WHAT YOU SHOULD DO:
Word for word, repeat every record.

Dataset entries:

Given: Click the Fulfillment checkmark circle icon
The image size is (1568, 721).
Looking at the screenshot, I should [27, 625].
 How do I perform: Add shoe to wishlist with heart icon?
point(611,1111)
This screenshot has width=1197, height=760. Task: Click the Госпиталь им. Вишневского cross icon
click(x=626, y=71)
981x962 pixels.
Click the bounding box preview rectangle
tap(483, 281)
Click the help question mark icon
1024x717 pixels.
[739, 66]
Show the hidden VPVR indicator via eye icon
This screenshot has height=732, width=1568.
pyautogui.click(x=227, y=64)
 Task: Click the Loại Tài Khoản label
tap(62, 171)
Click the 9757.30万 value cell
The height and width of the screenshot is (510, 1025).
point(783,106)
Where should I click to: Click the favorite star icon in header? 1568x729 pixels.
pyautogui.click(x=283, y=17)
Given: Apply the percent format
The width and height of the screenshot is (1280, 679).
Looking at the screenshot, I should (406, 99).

ANSWER TO THE PROBLEM:
Given: Click the Fulfillment checkmark circle icon
The image size is (1568, 721).
Looking at the screenshot, I should [27, 625].
 How do I perform: Add shoe to wishlist with heart icon?
point(611,1111)
This screenshot has width=1197, height=760. Task: Click the Госпиталь им. Вишневского cross icon
click(x=626, y=71)
981x962 pixels.
Click the bounding box preview rectangle
tap(483, 281)
Click the help question mark icon
1024x717 pixels.
[739, 66]
Show the hidden VPVR indicator via eye icon
This screenshot has height=732, width=1568.
pyautogui.click(x=227, y=64)
 Task: Click the Loại Tài Khoản label
tap(62, 171)
Click the 9757.30万 value cell
The height and width of the screenshot is (510, 1025).
point(783,106)
Where should I click to: Click the favorite star icon in header? 1568x729 pixels.
pyautogui.click(x=283, y=17)
Given: Apply the percent format
The width and height of the screenshot is (1280, 679).
Looking at the screenshot, I should (406, 99).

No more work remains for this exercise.